* **Excerpt provided**:
* * *
# Cgc



## 2golddogs (Oct 19, 2009)

Jackson passed his CGC evaluation this evening. I was thrilled. The last exercise was the one I wasn't sure he would pass, but he only whimpered a few times during the 3 minute out of sight stay. The evaluator holding him was wonderful. It was a really good experience.


----------



## Debles (Sep 6, 2007)

Congratulations!!! Both of you!


----------



## fostermom (Sep 6, 2007)

Congrats! That is wonderful.


----------



## janine (Aug 8, 2009)

Great Job Jackson & Mom!!!


----------



## Titan1 (Jan 19, 2010)

Congrats to you both! Good job!


----------



## hotel4dogs (Sep 29, 2008)

great job! congratulations to both of you!


----------



## AmberSunrise (Apr 1, 2009)

Way to go Team Jackson!! Congratulations


----------



## sameli102 (Aug 23, 2009)
* * *
* **Brief 1**:
Answer these questions from the CGC thread:
(a) How long was the out-of-sight stay in the last exercise?
(b) Which poster wrote "Way to go Team Jackson!!"?
(c) Who does janine's post congratulate?
* **Brief 2**: Reproduce the part of the CGC thread starting with "## 2golddogs (Oct" and going on through "really good experience.".

Dataset rows
* * *
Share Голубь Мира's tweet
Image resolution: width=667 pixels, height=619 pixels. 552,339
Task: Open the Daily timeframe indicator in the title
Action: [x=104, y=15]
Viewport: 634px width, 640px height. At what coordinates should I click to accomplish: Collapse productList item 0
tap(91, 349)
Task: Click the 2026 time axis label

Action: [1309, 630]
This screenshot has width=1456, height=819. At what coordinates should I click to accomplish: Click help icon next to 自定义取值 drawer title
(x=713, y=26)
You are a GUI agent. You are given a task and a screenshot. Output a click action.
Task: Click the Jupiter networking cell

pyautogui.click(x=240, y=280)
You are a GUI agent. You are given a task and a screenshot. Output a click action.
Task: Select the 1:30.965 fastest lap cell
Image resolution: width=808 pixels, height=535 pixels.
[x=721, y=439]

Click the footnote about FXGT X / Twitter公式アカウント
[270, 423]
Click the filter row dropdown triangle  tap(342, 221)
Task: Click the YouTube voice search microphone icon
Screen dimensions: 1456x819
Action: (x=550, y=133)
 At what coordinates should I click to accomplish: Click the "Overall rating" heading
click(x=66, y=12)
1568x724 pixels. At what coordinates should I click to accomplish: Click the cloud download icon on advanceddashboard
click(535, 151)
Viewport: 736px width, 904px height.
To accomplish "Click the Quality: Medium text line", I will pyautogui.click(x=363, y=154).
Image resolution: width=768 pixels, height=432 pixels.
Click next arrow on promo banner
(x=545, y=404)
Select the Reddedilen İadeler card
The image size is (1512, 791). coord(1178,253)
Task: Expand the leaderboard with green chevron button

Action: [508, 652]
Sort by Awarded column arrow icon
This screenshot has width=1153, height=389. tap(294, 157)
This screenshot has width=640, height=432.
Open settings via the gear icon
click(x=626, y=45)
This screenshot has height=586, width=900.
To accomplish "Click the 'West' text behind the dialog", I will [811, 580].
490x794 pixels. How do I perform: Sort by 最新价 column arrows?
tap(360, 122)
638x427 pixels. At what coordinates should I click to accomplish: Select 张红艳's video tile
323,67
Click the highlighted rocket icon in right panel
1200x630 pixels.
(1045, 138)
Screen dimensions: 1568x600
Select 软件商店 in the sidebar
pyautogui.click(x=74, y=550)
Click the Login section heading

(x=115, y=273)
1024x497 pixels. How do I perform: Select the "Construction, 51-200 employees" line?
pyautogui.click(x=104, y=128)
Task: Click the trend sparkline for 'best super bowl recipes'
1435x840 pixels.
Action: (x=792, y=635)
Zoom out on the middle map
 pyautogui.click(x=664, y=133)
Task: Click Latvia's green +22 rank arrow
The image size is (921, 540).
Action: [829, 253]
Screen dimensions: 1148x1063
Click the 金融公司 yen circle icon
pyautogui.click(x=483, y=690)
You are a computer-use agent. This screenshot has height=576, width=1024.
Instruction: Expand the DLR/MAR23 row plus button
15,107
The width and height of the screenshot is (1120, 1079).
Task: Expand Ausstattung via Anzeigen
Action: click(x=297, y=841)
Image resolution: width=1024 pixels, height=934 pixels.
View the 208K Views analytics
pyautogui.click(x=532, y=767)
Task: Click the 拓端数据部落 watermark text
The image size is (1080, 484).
* * *
* **Worked answer 1**:
(a) 3 minutes
(b) AmberSunrise
(c) Jackson & Mom

* **Worked answer 2**:
## 2golddogs (Oct 19, 2009)

Jackson passed his CGC evaluation this evening. I was thrilled. The last exercise was the one I wasn't sure he would pass, but he only whimpered a few times during the 3 minute out of sight stay. The evaluator holding him was wonderful. It was a really good experience.